Reproduce every line of the material below verbatim, omitting the pictures.

**** PROVIDED ENTRIES ****

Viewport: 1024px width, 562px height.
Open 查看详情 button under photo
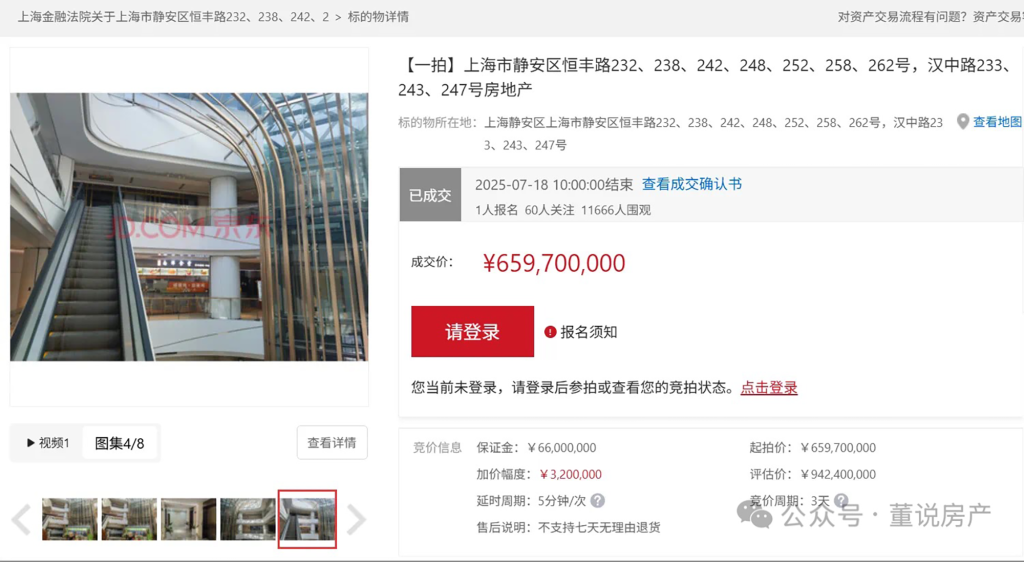tap(332, 443)
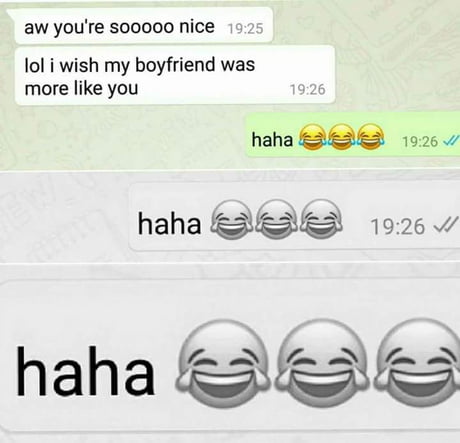Select the medium-sized grayscale "haha" text

(x=169, y=224)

****

— WRITTEN RESPONSE —
Viewport: 1024px width, 562px height.
Open 查看详情 button under photo
tap(332, 443)
Select the medium-sized grayscale "haha" text

(x=169, y=224)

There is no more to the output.